Dit is het 27ste jaarlijkse verslag van de Commissie. Het schetst de belangrijkste ontwikkelingen in het verkoopseizoen 1997 en bevat vooral de markantste gegevens.

2. OOGST 1997

2.1 Situatie op wereldniveau

2.1.1 Productie

Het wereldhopareaal bedraagt ca. 78 000 ha, waarvan nagenoeg 63 000 ha in landen die lid zijn van het CICH (Comité International de la Culture du Houblon) en in de hopproducerende lidstaten van de Gemeenschap ligt (zie tabel 1). Ook China is een belangrijke hopproducent maar voor dit land zijn geen nauwkeurige cijfers beschikbaar, alleen ruwe schattingen.

Wat het CICH en de EG betreft, zijn de hoparealen gemiddeld met 9,14% ingekrompen. De daling is het sterkst in Oekraïne (- 46%), Rusland (- 39%), de Tsjechische Republiek (- 25%), Bulgarije (- 24%) en Slowakije (- 20%). Onder de enkele landen waar het areaal is toegenomen, vallen vooral Frankrijk (+ 9%) en Australië (+ 3,5%) op.

Met ongeveer 2 400 000 Ztr (1), is de hopoogst in 1997 kleiner (- 5,86%) dan die van 1996. De productie is van iets betere kwaliteit: het alfazuurgehalte bedroeg 7,75%; de totale alfazuurproductie is echter gedaald tot 9 300 t (- 395 t).
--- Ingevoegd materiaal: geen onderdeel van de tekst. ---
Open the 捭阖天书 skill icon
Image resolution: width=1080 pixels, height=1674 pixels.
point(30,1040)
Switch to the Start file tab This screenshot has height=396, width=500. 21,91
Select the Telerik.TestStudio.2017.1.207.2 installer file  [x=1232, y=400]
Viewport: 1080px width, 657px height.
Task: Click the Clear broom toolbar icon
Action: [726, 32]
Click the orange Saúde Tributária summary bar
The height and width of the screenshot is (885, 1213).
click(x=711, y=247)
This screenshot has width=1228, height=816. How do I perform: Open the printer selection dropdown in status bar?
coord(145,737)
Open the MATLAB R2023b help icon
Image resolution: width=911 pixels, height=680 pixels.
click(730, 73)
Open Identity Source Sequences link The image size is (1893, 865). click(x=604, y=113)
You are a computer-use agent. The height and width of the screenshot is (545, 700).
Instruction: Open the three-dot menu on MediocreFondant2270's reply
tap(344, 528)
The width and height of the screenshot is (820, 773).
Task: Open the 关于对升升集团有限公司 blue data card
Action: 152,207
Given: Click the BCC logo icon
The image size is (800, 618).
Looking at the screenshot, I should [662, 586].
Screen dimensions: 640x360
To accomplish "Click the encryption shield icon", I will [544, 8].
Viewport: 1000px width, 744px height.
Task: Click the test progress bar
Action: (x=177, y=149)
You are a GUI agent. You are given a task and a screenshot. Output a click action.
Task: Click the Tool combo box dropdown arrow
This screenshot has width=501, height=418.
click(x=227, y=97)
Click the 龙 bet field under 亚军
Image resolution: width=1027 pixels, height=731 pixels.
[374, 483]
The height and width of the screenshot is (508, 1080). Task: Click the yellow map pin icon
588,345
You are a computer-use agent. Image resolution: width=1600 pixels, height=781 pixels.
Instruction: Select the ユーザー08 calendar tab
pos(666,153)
(1) 1 Zentner (Ztr) = 50 kg

Vanuit het oogpunt van de productie mag de oogst 1997 dan al dicht bij het gemiddelde over de laatste twintig jaar liggen, het rendement is, zowel in totaal als wat alfazuur betreft, duidelijk toegenomen.

Terwijl de bierproductie in Europa sinds 1990 van jaar tot jaar afneemt, neemt zij op andere continenten toe, zoals in Azië en vooral in China, dat momenteel na de Verenigde Staten de grootste bierproducent in de wereld is.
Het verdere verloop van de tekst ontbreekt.